The piece on Marion Wright is one example. The problem stems in part from the inclusion of both Beard and Wright in one chapter; there is less space to assess the women's lives. A significant part of the piece is also devoted to Merle Curti's influence on the two women's ideas. Wright's life offers a profound glimpse into the life of a professional black woman in the first half of the twentieth century, a period of "racial uplift" effort. She was married with two children when she applied to Howard University to pursue her undergraduate education, but had to hide her personal life because of prohibitions on married women attending the school. She later divorced, but again had to conceal that fact and her two children when she returned to the school as a faculty member in 1940: "She continued to keep her family a secret to most members of the Howard community until her death" (108). Wright committed suicide in 1962. Crocco writes that friends "concluded that she had finally succumbed to the depression that had plagued her since her young adult years"(113). Readers are left wanting more information and analysis about Wright's challenges and life, in the context of African-American women's history.

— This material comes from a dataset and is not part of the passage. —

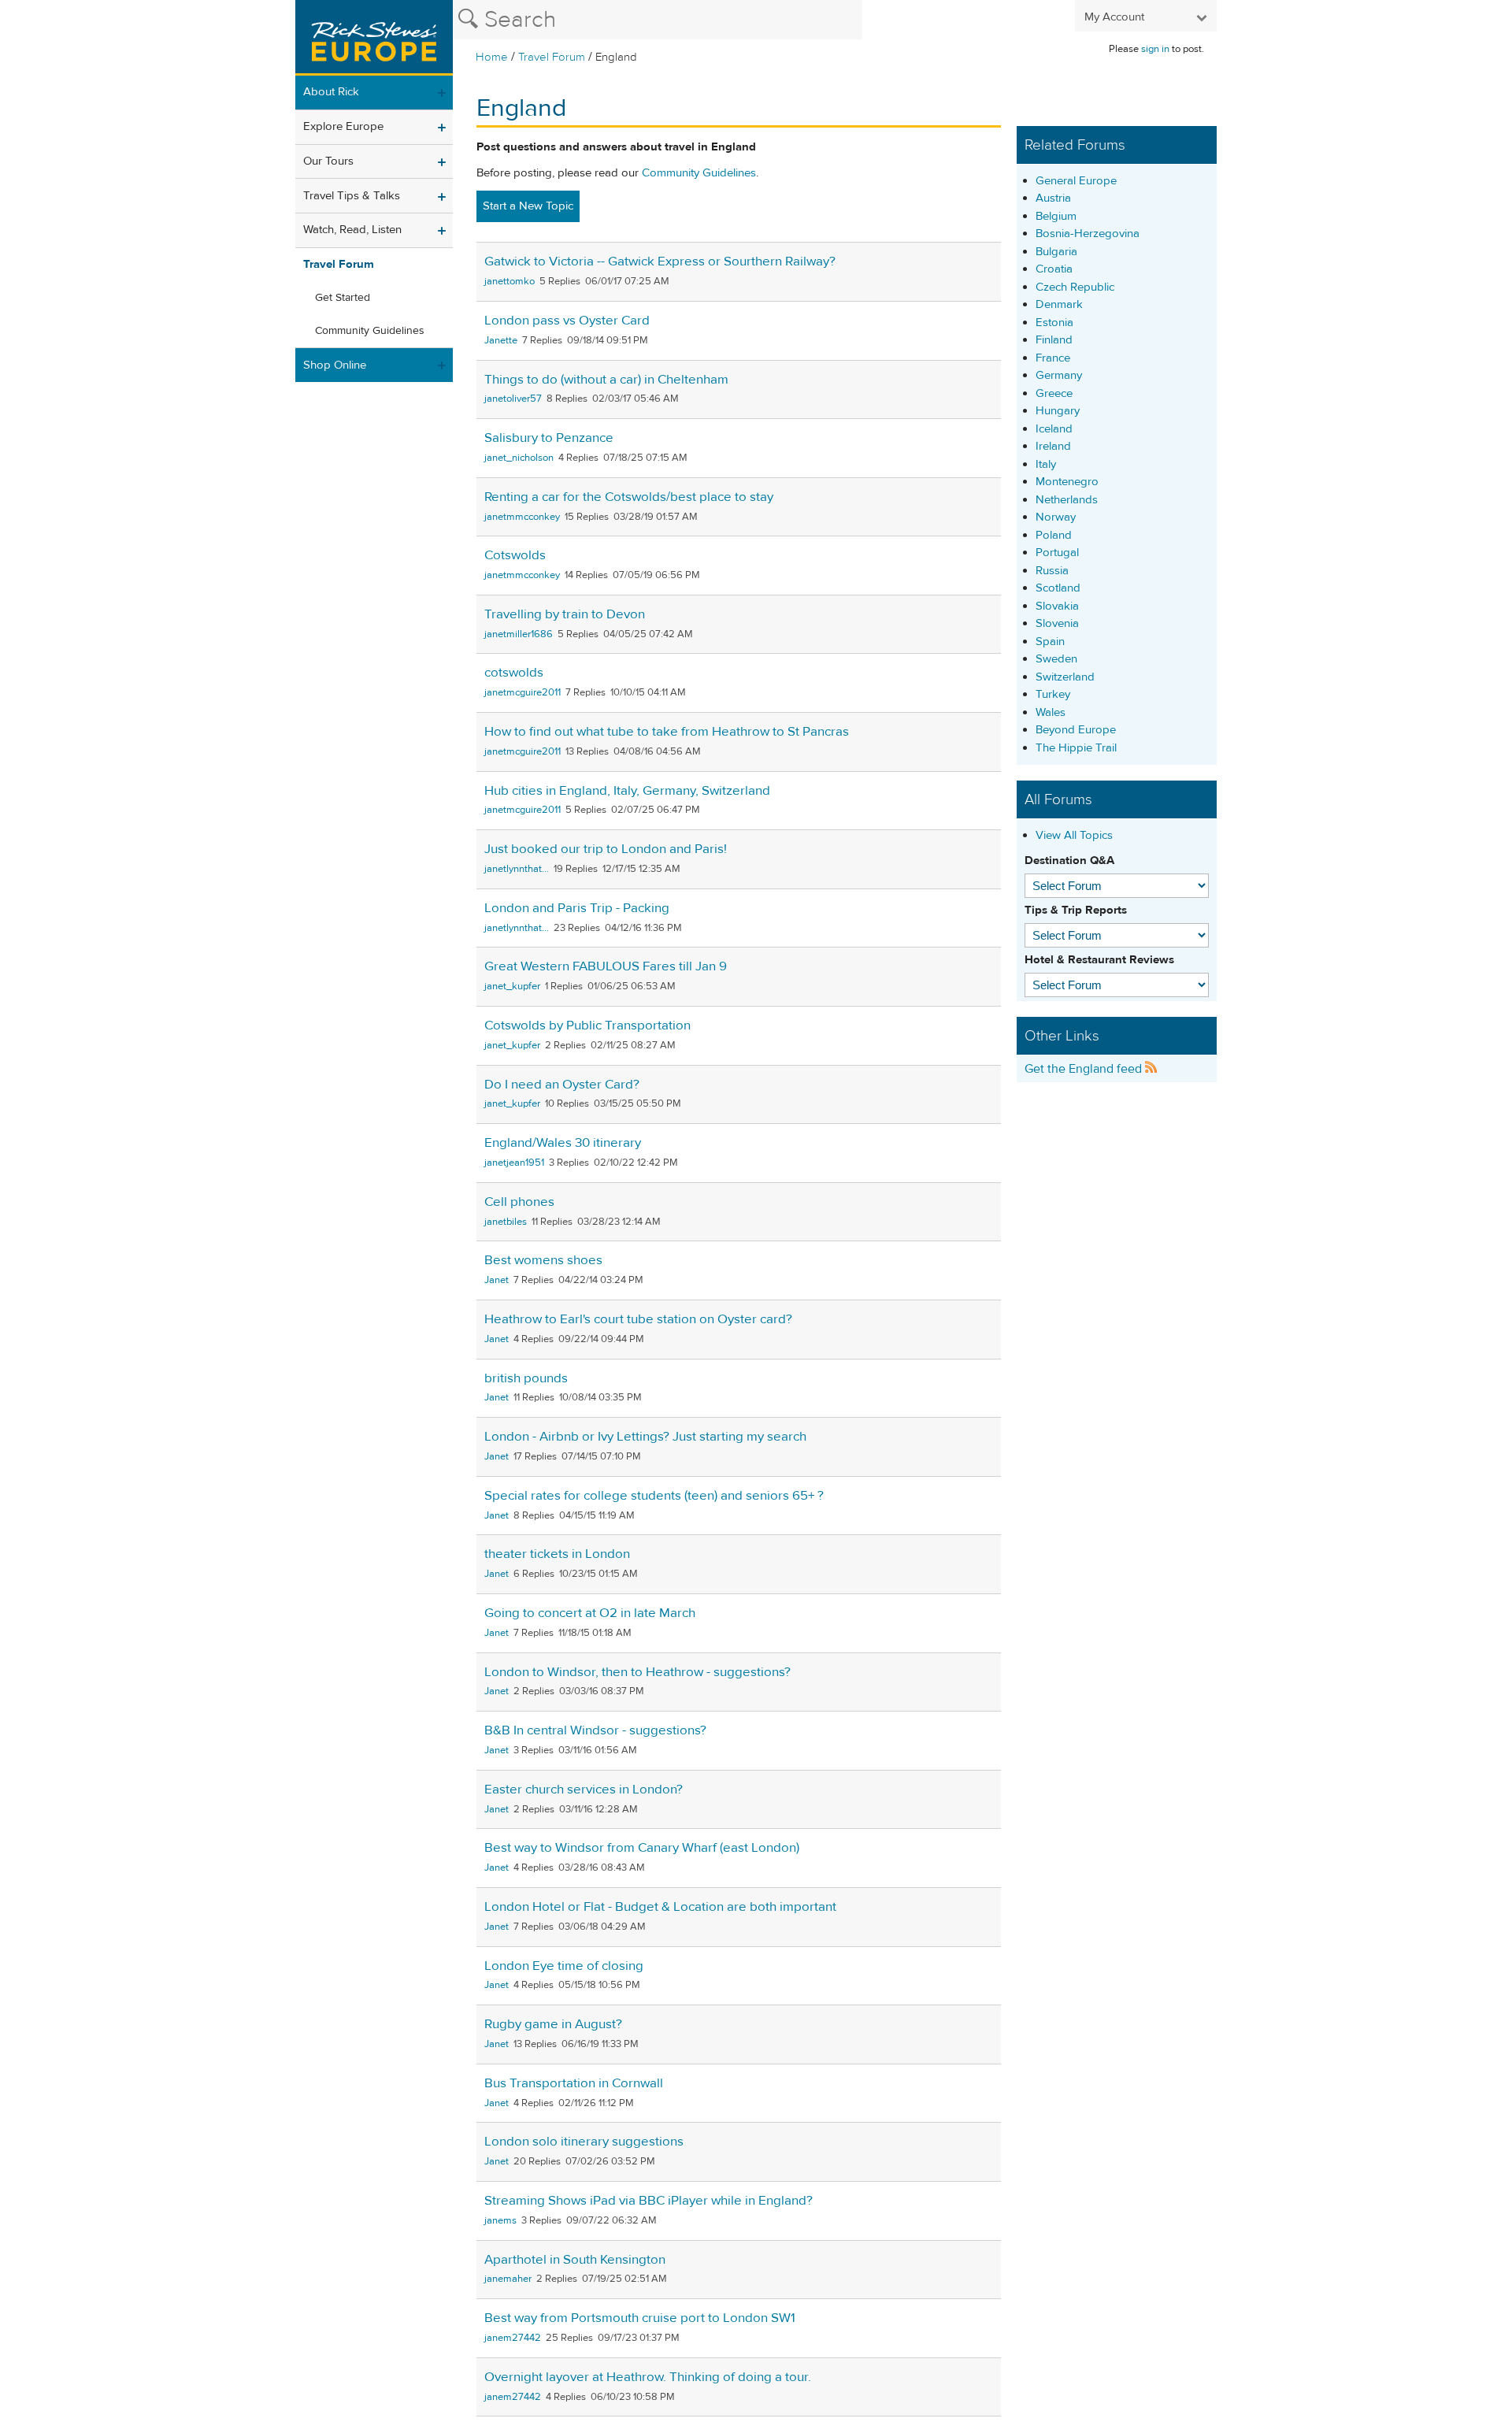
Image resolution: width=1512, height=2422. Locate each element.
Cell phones (519, 1202)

The collection's introduction and conclusion provide an able framework for the twelve chapters. Like any good anthology, Bending the Future to Their Will raises further questions and areas of research. Students of education theory and women in education will find this collection useful, and it would be excellent reading for undergraduates aspiring to be social studies teachers. (Makler offers an alternate approach to social studies education in her conclusion.) Their vision of what we now call multicultural education and the teaching of citizenship resonates with contemporary debates. The inclusion of primary writings in each chapter also enhances its appeal in the classroom. The collection is a reminder of the importance of incorporating the history of citizenship and democracy (profoundly gendered, as well as racialized, etc) in college history courses. Education majors comprise a large portion of the students in history courses at my institution, and historians can aid them in the effort to be more inclusive in their high school teaching by offering a comprehensive analysis of those issues in their history courses.

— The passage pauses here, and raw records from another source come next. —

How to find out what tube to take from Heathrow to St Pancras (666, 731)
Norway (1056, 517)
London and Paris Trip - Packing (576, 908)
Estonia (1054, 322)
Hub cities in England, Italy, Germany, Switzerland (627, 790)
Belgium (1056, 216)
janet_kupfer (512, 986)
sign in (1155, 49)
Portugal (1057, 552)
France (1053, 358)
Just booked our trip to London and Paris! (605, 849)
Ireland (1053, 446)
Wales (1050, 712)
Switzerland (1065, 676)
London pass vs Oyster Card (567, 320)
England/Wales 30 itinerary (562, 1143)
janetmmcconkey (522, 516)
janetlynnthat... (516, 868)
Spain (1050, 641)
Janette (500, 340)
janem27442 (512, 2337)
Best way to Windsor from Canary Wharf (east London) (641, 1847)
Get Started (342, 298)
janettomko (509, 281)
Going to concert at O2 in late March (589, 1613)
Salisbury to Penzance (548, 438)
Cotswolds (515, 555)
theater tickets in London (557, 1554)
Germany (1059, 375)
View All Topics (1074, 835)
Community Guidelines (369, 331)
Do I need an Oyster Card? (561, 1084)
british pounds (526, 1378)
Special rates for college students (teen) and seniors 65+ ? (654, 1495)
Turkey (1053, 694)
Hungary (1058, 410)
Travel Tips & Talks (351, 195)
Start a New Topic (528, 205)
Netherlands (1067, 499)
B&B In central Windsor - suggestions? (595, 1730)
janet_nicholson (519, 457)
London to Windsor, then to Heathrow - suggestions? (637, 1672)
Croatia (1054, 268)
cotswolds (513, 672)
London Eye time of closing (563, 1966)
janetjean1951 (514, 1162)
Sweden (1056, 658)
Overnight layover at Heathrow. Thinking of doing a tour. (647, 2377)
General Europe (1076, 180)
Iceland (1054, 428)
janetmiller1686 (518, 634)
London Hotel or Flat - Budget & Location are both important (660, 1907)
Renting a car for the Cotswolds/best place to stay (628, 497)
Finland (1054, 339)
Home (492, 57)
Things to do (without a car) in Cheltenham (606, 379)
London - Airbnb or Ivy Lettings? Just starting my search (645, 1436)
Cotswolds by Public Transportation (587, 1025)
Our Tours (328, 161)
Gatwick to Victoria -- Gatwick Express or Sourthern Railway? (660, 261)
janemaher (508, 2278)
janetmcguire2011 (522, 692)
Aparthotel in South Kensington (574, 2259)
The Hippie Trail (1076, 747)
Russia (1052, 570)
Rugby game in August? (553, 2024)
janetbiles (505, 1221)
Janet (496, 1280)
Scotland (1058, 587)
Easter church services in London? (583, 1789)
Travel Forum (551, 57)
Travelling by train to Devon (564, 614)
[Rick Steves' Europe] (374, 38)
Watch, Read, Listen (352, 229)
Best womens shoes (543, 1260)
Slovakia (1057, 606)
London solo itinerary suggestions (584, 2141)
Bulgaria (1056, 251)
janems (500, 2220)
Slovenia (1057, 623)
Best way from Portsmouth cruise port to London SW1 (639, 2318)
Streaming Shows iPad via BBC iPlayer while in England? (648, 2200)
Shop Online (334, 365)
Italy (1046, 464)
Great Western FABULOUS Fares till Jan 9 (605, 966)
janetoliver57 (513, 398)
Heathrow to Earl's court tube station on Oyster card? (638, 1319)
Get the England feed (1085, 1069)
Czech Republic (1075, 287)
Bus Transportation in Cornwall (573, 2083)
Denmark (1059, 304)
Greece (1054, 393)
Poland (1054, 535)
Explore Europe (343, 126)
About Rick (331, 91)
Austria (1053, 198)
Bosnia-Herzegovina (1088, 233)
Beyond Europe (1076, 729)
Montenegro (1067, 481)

[1]. See Stephanie J. Shaw, What a Woman Ought to Be and to Do: Black Professional Women Workers During the Jim Crow Era (Chicago and London: University of Chicago Press, 1996); Darlene Clark Hine, Black Women in White: Racial Conflict and Cooperation in the Nursing Profession, 1890-1950(Bloomington and Indianapolis: Indiana University Press, 1989).

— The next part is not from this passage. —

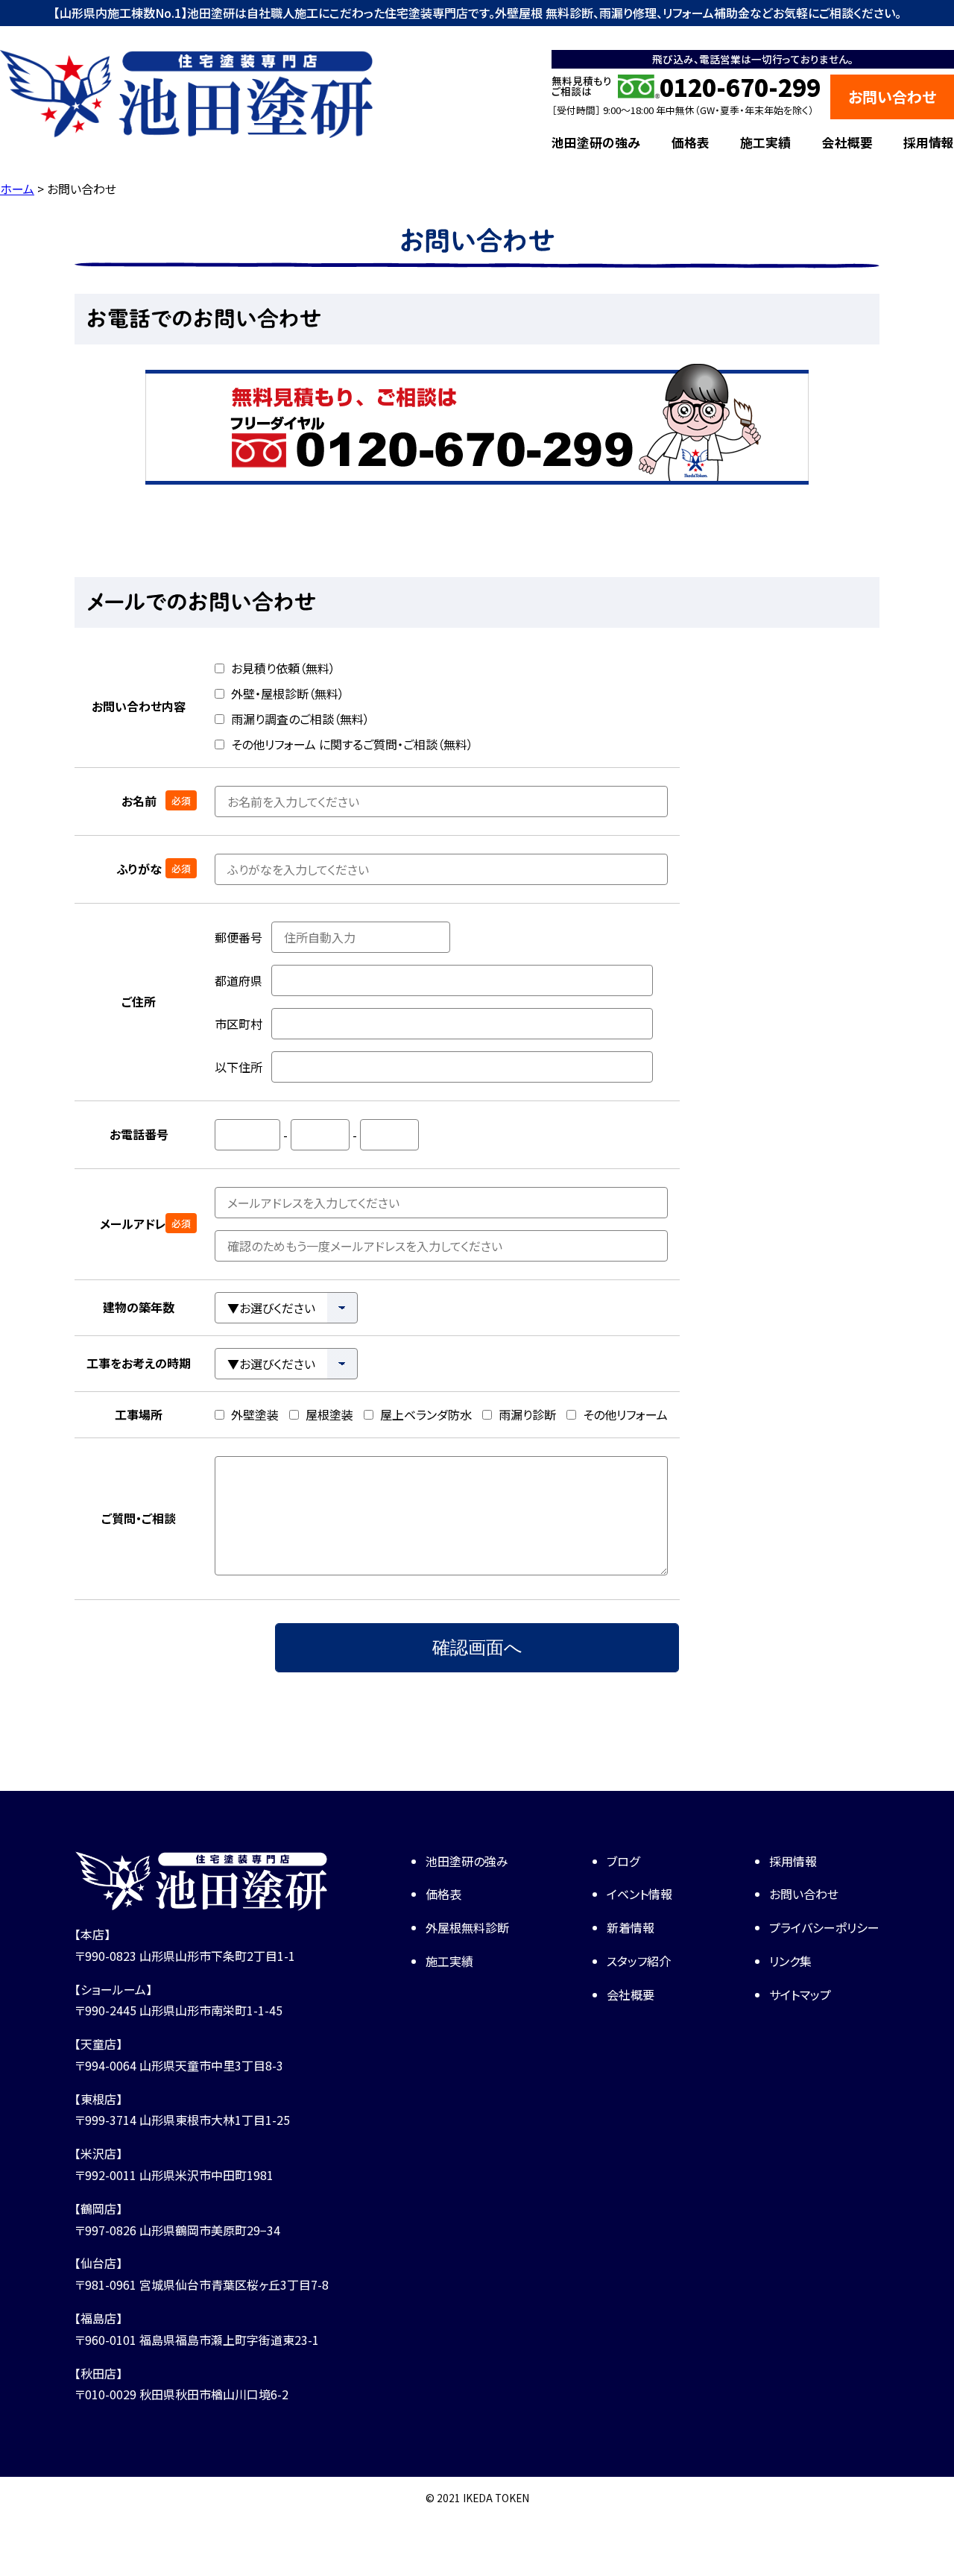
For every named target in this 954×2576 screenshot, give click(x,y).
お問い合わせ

[2]. Many historians of women have identified the gendered nature of the professions, both in training, values, and practice. Robin Muncy, Creating a Female Dominion in American Reform (New York and Oxford: Oxford University Press, 1991) xiii-xiv, 8-10, 68-70; Joan Jacobs Brumberg and Nancy Tomes, "Women in the Professions: A Research Agenda for American Historians," Reviews in American History 10 (June 1982) 283; Linda Gordon, Pitied But Not Entitled: Single Mothers and the History of Welfare (New York: The Free Press, 1994) 72; Elizabeth Lunbeck, The Psychiatric Persuasion: Knowledge, Gender and Power in Modern America (Princeton: Princeton University Press, 1994) 37-38. Margaret Rossiter analyzes the experiences of women entering both male- and female-dominated professions, as well as the strategies they employed. See Margaret W. Rossiter, Women Scientists in America: Struggles and Strategies to 1940 (Baltimore: Johns Hopkins University Press, 1982) 55-65.